### [WHAT TO WORK ON]
Starting at the line that contains "You are a computer-use agent. Image" and ending at the end of the records, write those lines out again with "price scale" replaced by "price axis" and nothing else changed. Leave the pictures out.

### [Item coordinate data]
··········
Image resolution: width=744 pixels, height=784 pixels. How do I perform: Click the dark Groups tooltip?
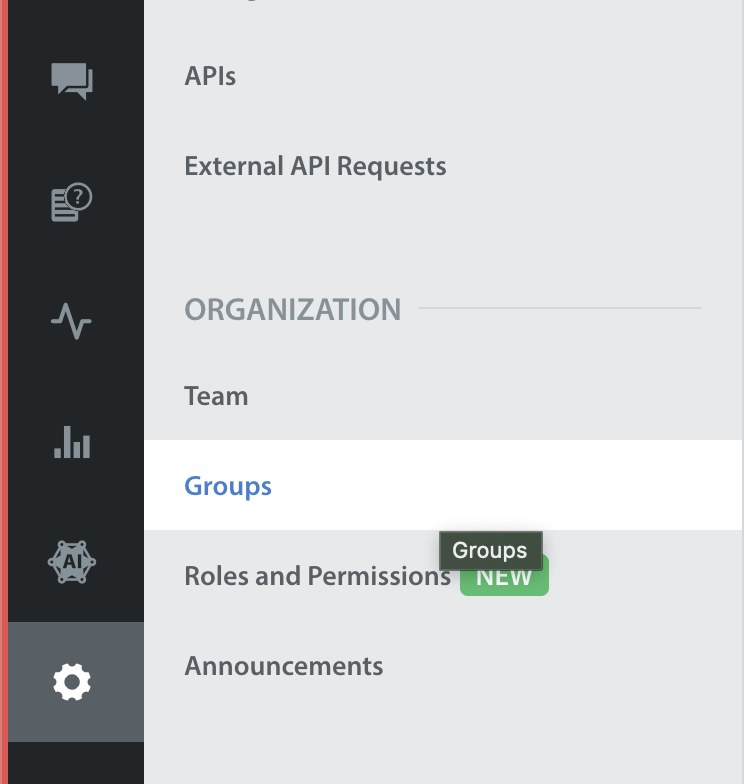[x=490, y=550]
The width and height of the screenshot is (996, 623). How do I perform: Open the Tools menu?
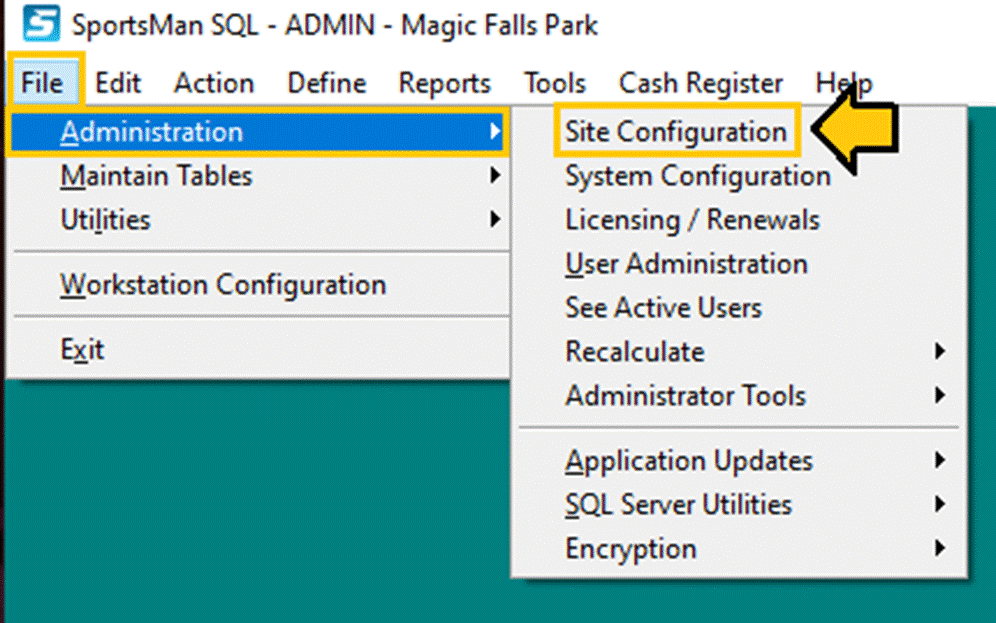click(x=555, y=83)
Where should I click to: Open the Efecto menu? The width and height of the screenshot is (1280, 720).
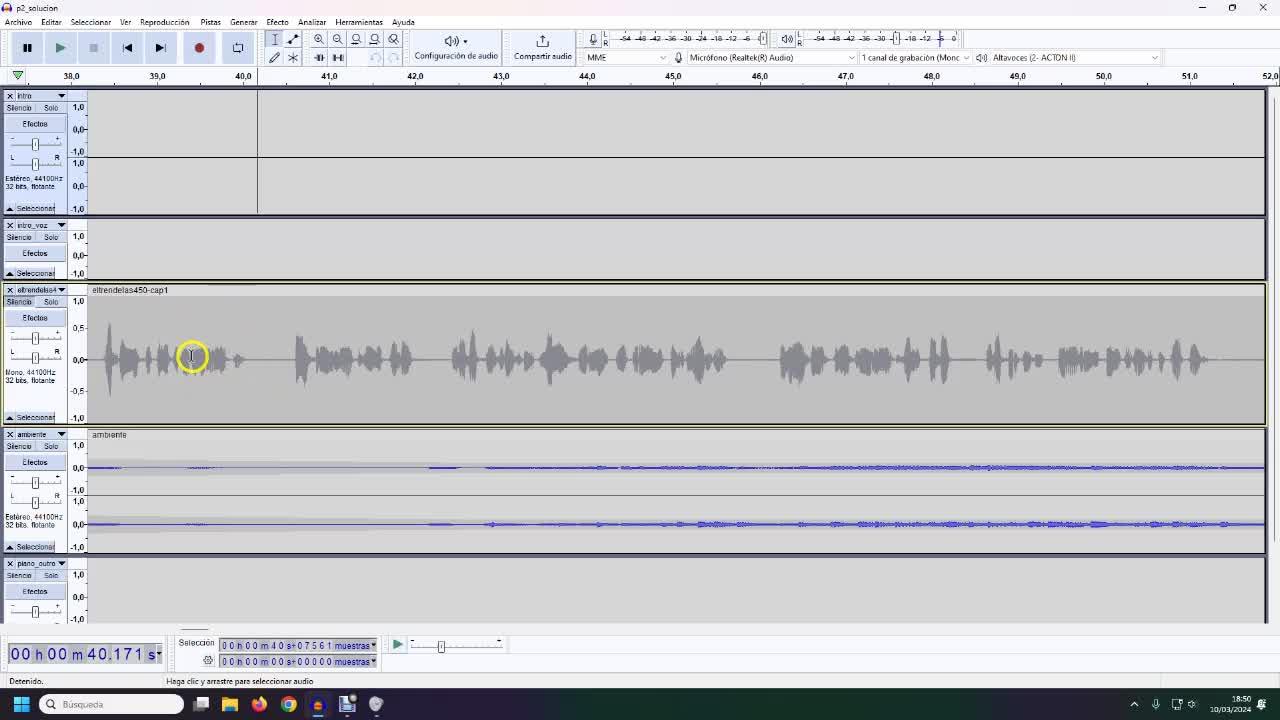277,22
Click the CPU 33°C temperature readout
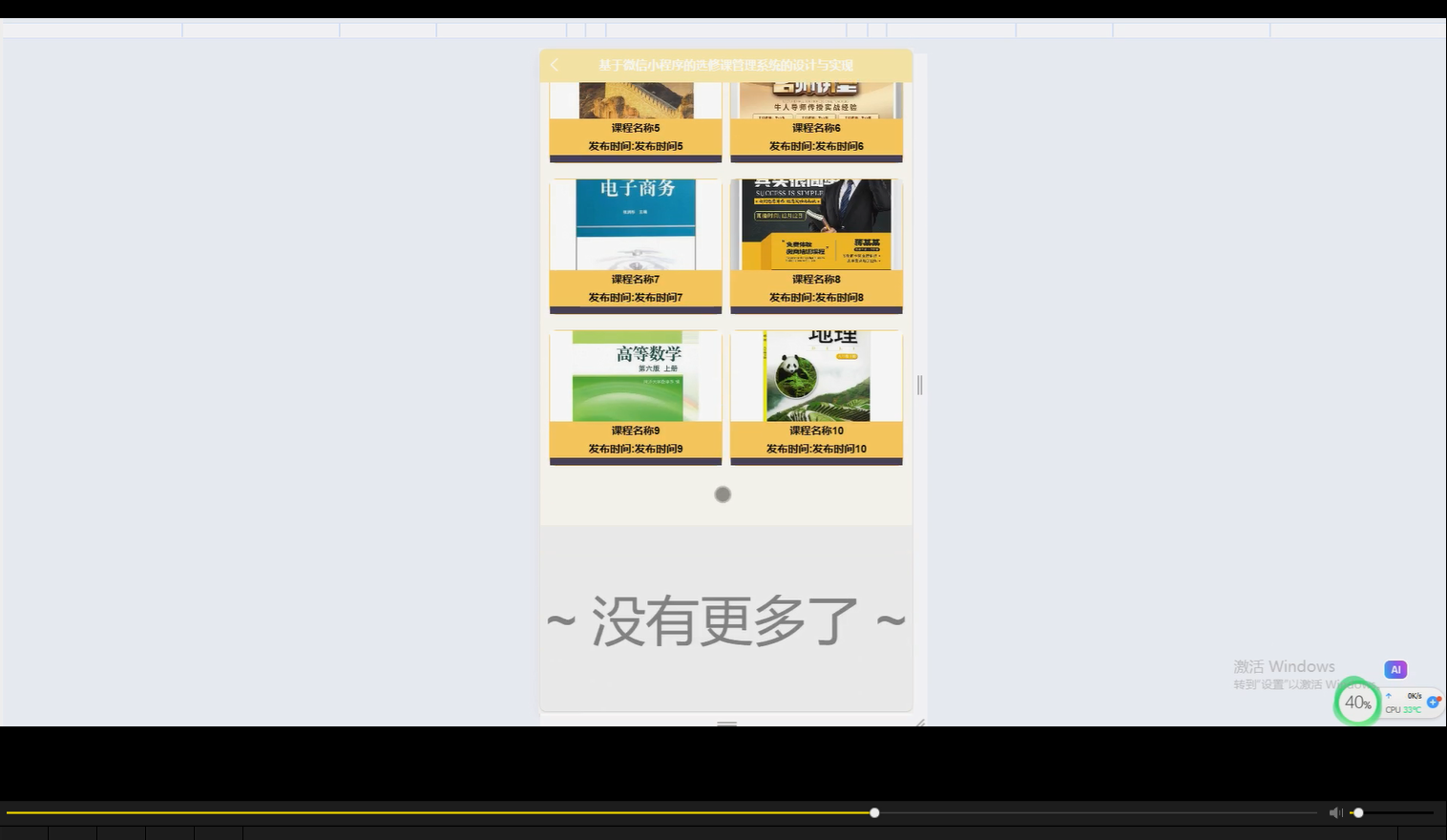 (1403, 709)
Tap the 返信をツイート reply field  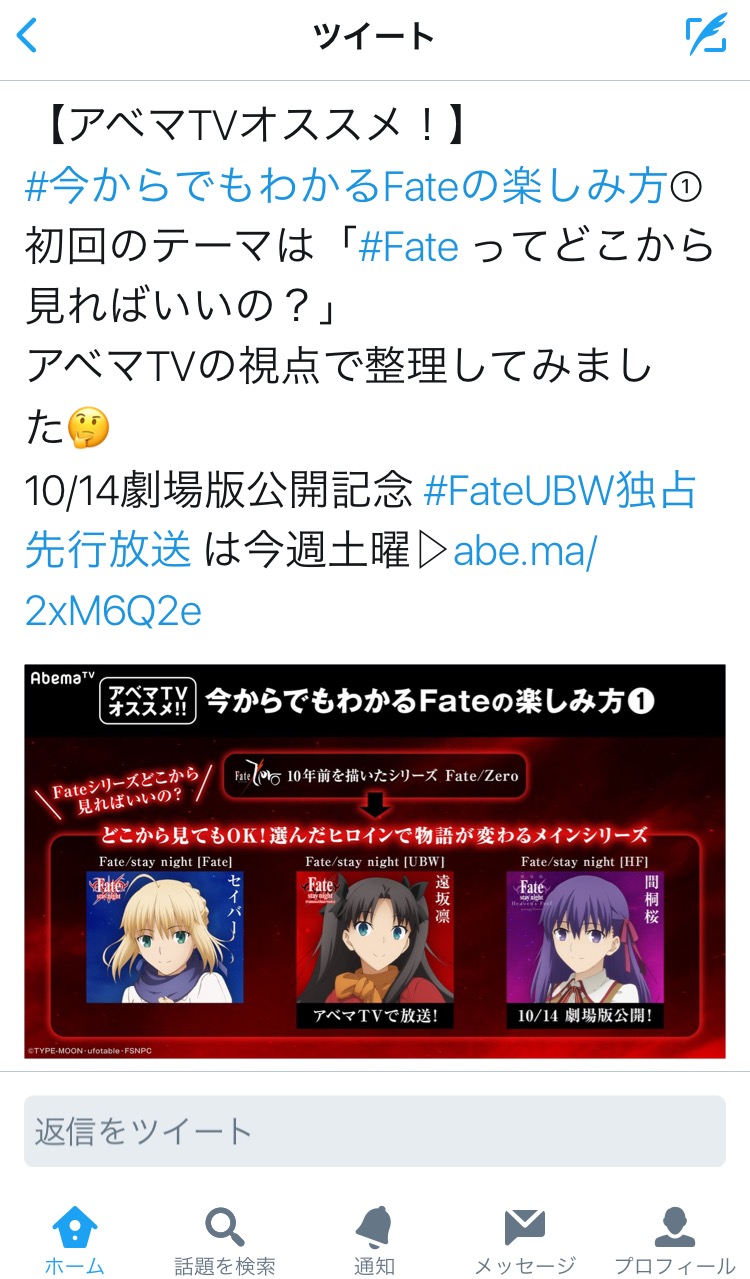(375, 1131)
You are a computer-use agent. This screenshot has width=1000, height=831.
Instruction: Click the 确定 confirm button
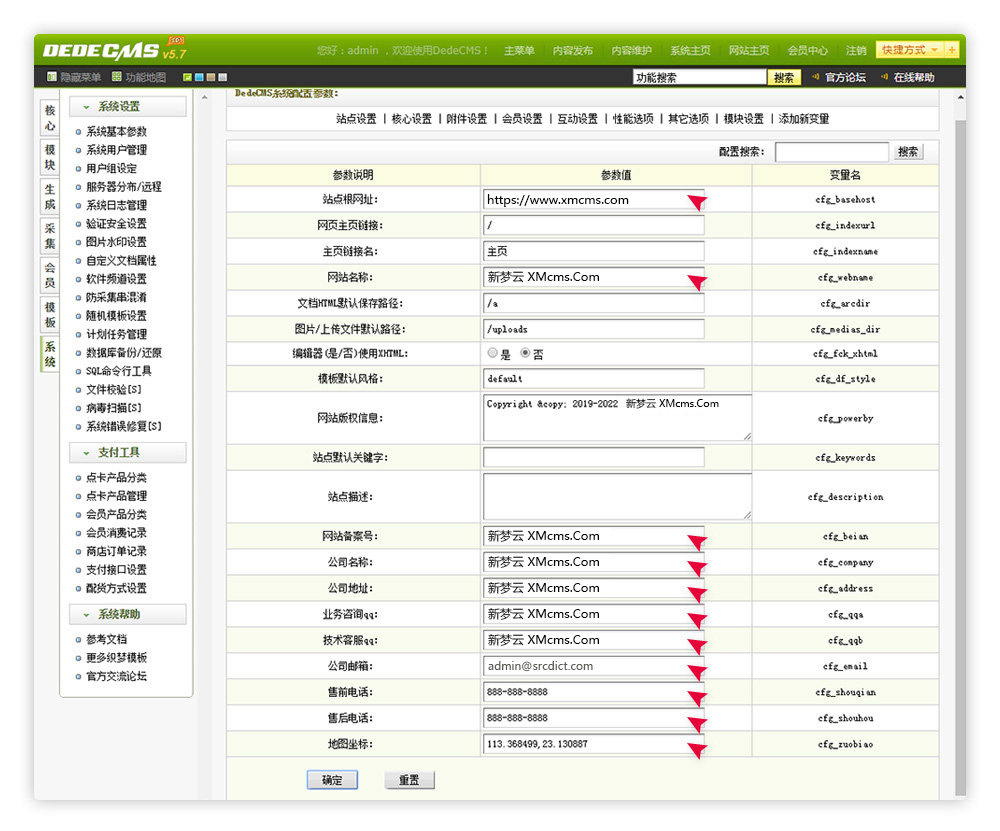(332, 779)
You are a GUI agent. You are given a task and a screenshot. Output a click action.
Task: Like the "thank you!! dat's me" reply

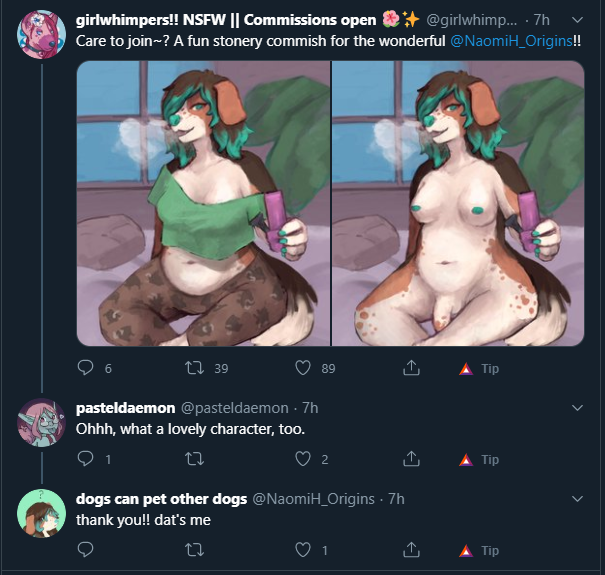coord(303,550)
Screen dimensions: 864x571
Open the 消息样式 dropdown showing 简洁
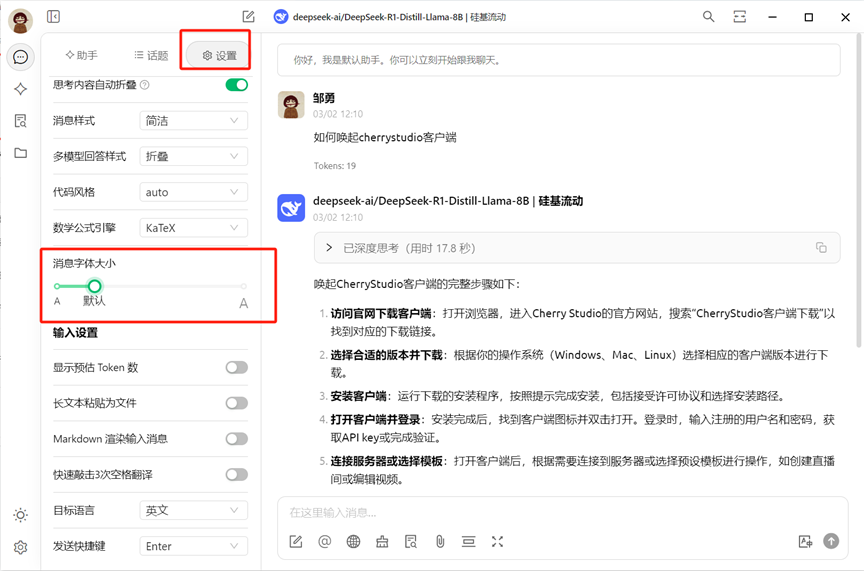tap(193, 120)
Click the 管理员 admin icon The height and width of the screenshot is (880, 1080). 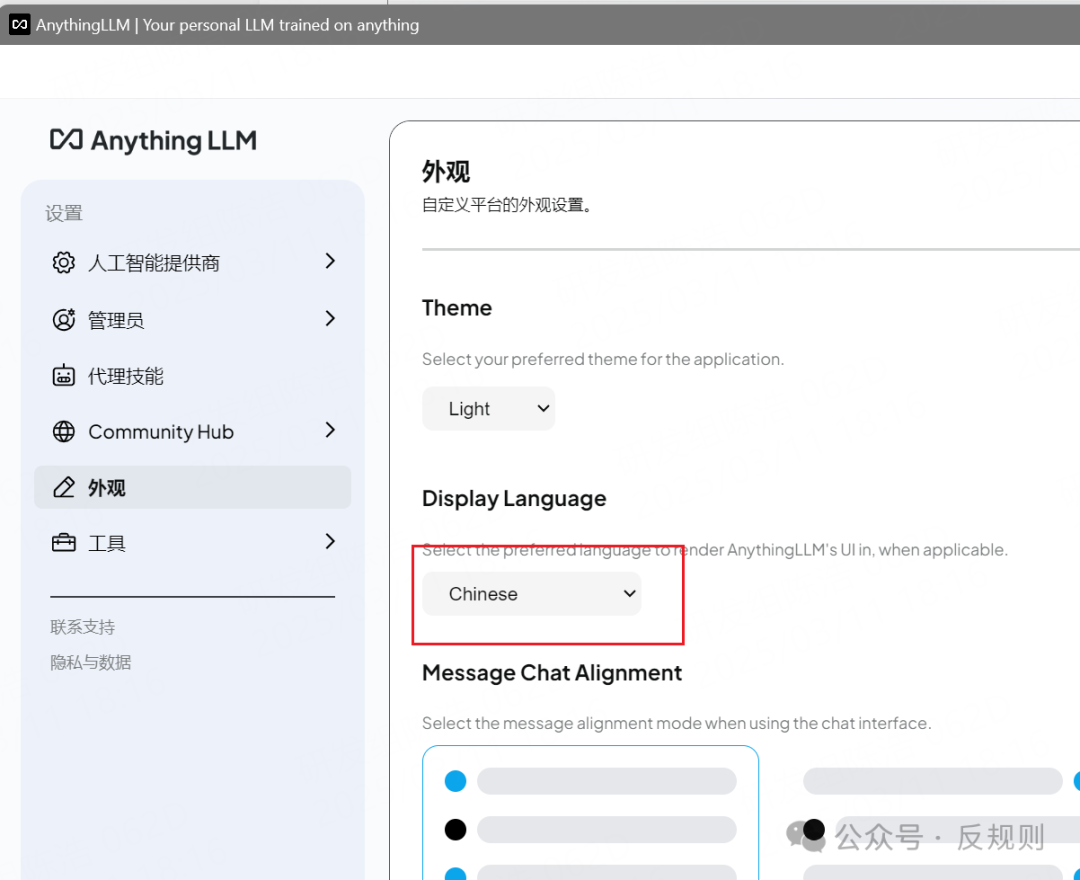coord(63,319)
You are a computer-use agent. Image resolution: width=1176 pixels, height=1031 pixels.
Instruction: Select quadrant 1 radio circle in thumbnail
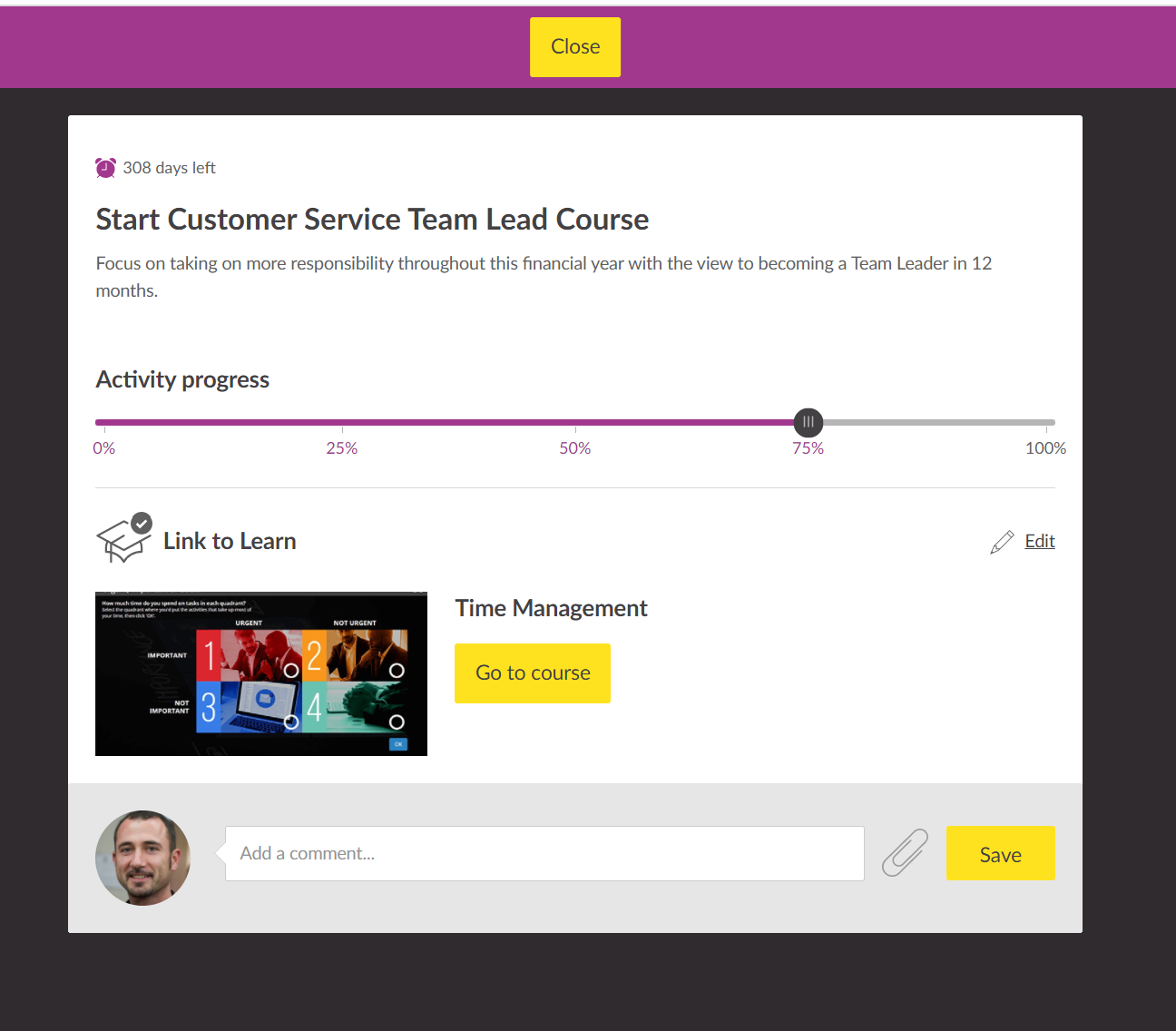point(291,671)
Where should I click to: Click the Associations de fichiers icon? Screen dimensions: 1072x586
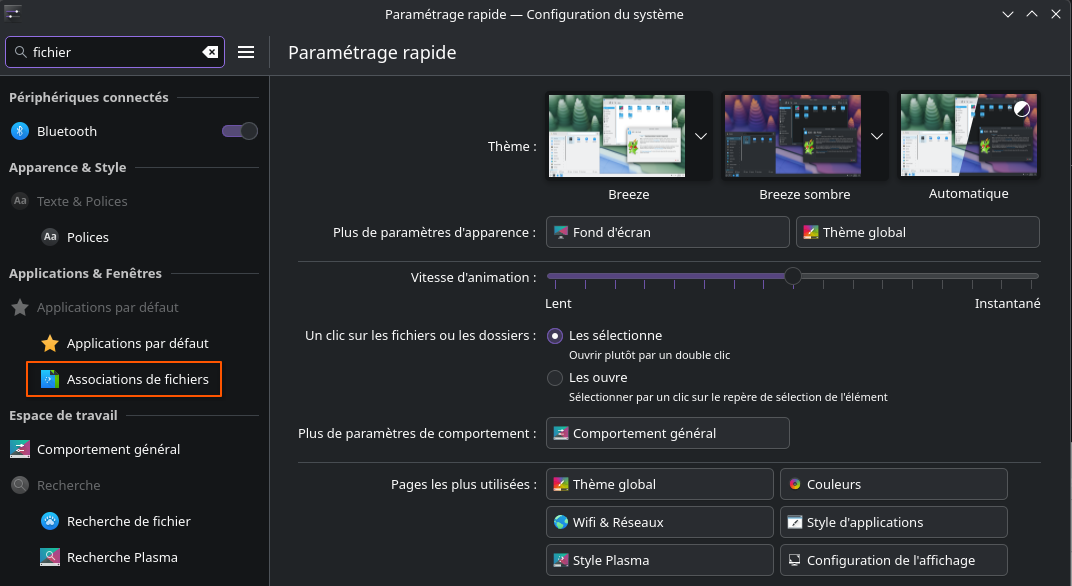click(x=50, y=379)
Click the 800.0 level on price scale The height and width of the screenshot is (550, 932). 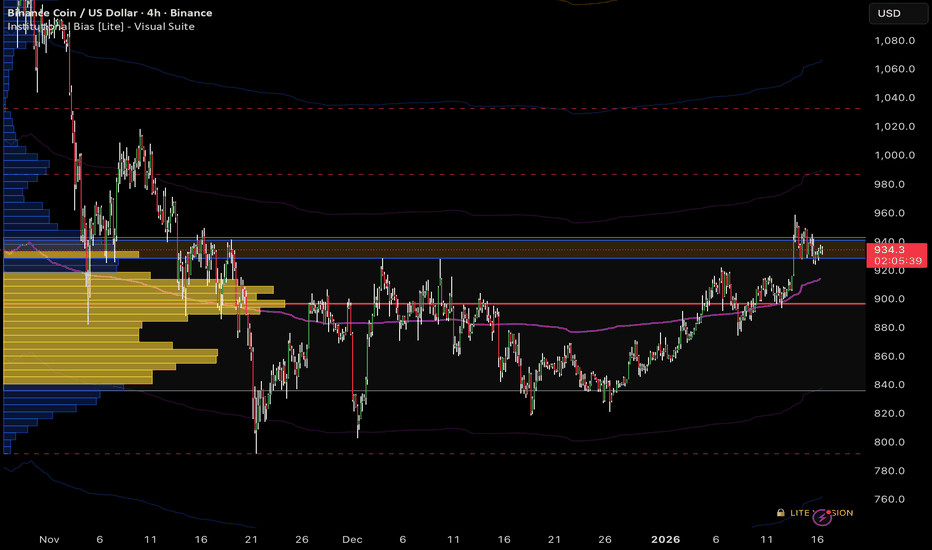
··········
### [WORKED SOLUTION]
You are a computer-use agent. Image resolution: width=1176 pixels, height=1031 pixels.
Instruction: Select quadrant 1 radio circle in thumbnail
point(291,671)
Where should I click to: Click the Associations de fichiers icon? Screen dimensions: 1072x586
click(x=50, y=379)
Click the 800.0 level on price axis The height and width of the screenshot is (550, 932). 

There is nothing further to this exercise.